Because Rabbi Brad is who he is, he’s made completely uncomfortable by this description, and it IS uncomfortable in its Christian insider-ism...like the first faltering attempts of the 1960's Vatican to name others whose wisdom contributed to the world anonymous Christians. Makes me shudder today. Its these old Christian habits of mind there that make it so important for Christians to hear: Some deeply rooted traditional folks living out of their own traditions can mirror Godde* to us in ways that we Christians cannot, for one another, for ourselves. And vice versa. We need one another; we belong to one another.
There is a personal charism and willingness to trust in the Good News, in a more compassionate future, in the World to Come, in the Kingdom of Godde, that lives a religious leadership in the world that Christians can recognize for themselves as Christian but which need not be named only in Christianity.
[For those of us who have invested in this work for decades, that is obvious and seems naive to have to name aloud. Like the underlying contrast of assumptions: You mean wisdom can be in other traditions beyond my own?! That’s what’s underlying some of this… So many Christians who come into my classroom simply assume that encountering another human being will somehow make them unfaithful in their own faith. So we/they divide and conquer, and miss the scandalous grace of Godde beyond our/their ken.]

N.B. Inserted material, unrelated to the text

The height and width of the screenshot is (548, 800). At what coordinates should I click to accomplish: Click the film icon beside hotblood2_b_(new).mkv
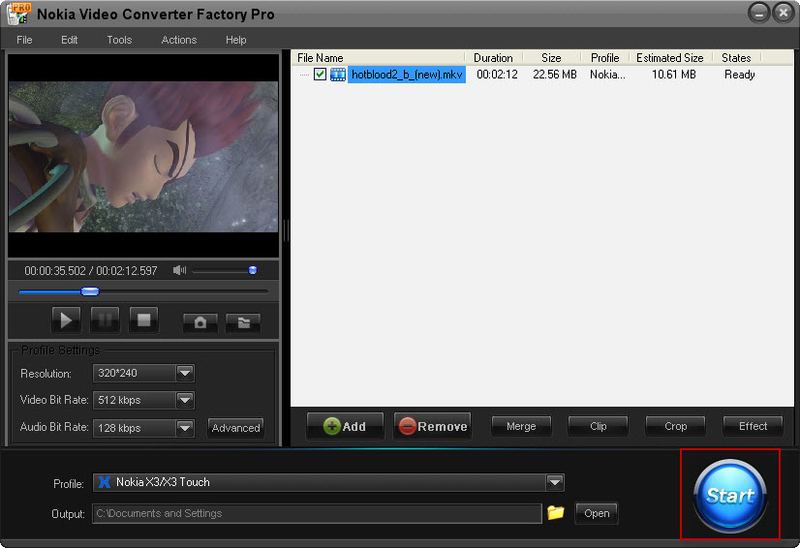[x=338, y=75]
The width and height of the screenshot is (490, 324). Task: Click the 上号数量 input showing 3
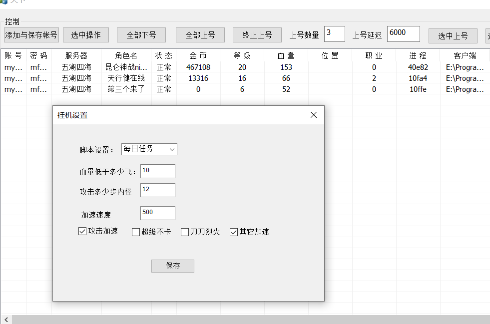click(334, 33)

This virtual pilgrimage to the Holy Land got underneath how deeply religious tribalisms keep us a part from one another. We learned in a multitraditional community to be better and wiser in our own traditions. More of us–because certainly there were participants who just endured, so to not be changed–can now see we can honor Wisdom where’er she be found, not only in our own tribe.
Which then opens the gate a bit toward softer hearts, more curious spirits, deepened minds.We have now returned to our world as it is, to our lives as they will now unfold, and as is true with any physically-traveled pilgrimage, I am changed. Many of us have been changed. Thanks be to Godde.*
* I use ‘Godde’ as a spelling of ‘God’ that startles in its difference from expectation. It’s a middle ground way to honor both the masculine and feminine Divine, God/Goddess, while recognizing that the Feminine is largely eclipsed by patriarchal traditions and a toxic masculine in the word “God.”